Permanence based Hidden Community and Graph Recovery in Social Networks ^†^†thanks: ^∗ Corresponding author. School of Computing, Gachon University, Republic of Korea. (email: [email protected])

Jaeyoung Choi^∗ and Wooseok Sim

Abstract

Due to the recent development of data analysis techniques, technologies for detecting communities through information expressed in social networks have been developed. Although it has several advantages, including the ability to effectively share recommended items through an estimated community, it may cause personal privacy issues. Therefore, recently, the problem of hiding the real community well is being studied at the same time. As an example, Mittal et al., proposed an algorithm called NEURAL that can hide this community well based on a metric called permanence. Based on this, in this study, we propose a Reverse NEURAL (R-NEURAL) algorithm that restores the community as well as the original graph structure using permanence.
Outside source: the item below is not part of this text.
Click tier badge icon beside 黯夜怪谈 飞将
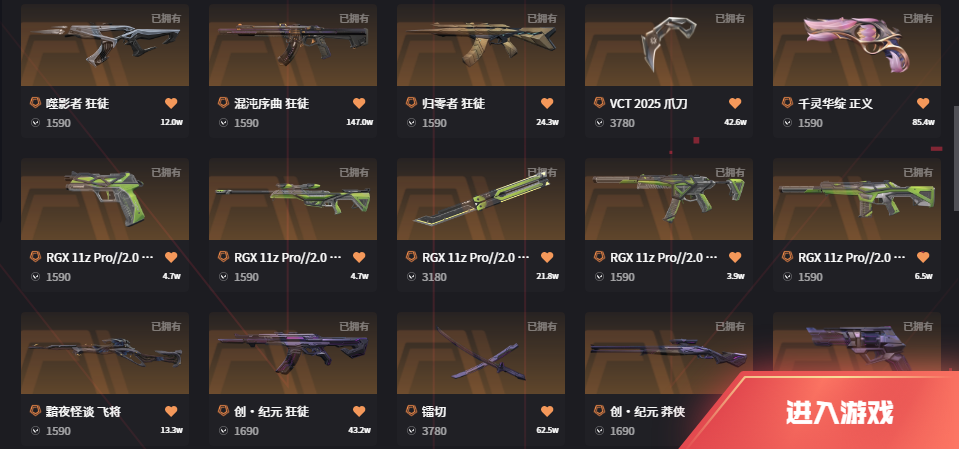Image resolution: width=959 pixels, height=449 pixels. coord(35,411)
The proposed algorithm includes a method for well restoring not only the community hidden by the NEURAL algorithm but also the original graph structure modified by recovered edges. We conduct experiments on real-world graphs and found that the proposed algorithm recovers well the hidden community as well as the graph structure.

I Introduction

The community detection (CD) problem is a problem that infers which nodes are included in which groups in a network or graph through graph connectivity information. In social networks, it is regarded as an important problem since many users are organized into nodes and each user has complex connections [1, 2]. In this CD problem, the community is inferred by classifying cases in which the connectivity between nodes in a specific group is greater than the connectivity with other groups. Recently, many algorithms have been proposed to solve this CD based on the increase of data in social networks and the development of many machine-learning techniques [3, 4]. Many of the proposed CD algorithms are made based on the score function for the community structure in the graph. Examples include modularity [5], conductance [6], coverage, or partition quality [2]. Modularity is the most used metric which is the ratio between edges in the community and the edges distributed over the graph. This indicates how well it is structured when compared to uniform connections. The conductance is a fraction of edges that have the outside direction from the community and the total number of edges in the community. Coverage is the coverage of all edges in the graph and the edges of the intracommunity. Partition quality is the ratio of the number of two pairs in the same community. In addition, a new score function called permanence has recently been proposed, which is a score function based on the vertices of the graph [7]. This metric is based on the ratio of connections between inter-community and intra-community. Unlike the community detection approaches so far, the authors in [8] conducted a study that could well hide the community structure in the graph. They proposed a community deception algorithm named NEURAL, which is a method of selecting a specific edge in the graph based on this permanence score and adding or deleting it to intracommunity or inter-community. Motivated by the algorithm they proposed, we suggest a method called Reverse NEURAL (R-NEURAL) that can simultaneously restore the original community structure and graph structure after NEURAL (a deception algorithm) is applied as shown in Figure 1. In R-NEURAL, the main approach is to recover edges from hidden graphs based on permanence.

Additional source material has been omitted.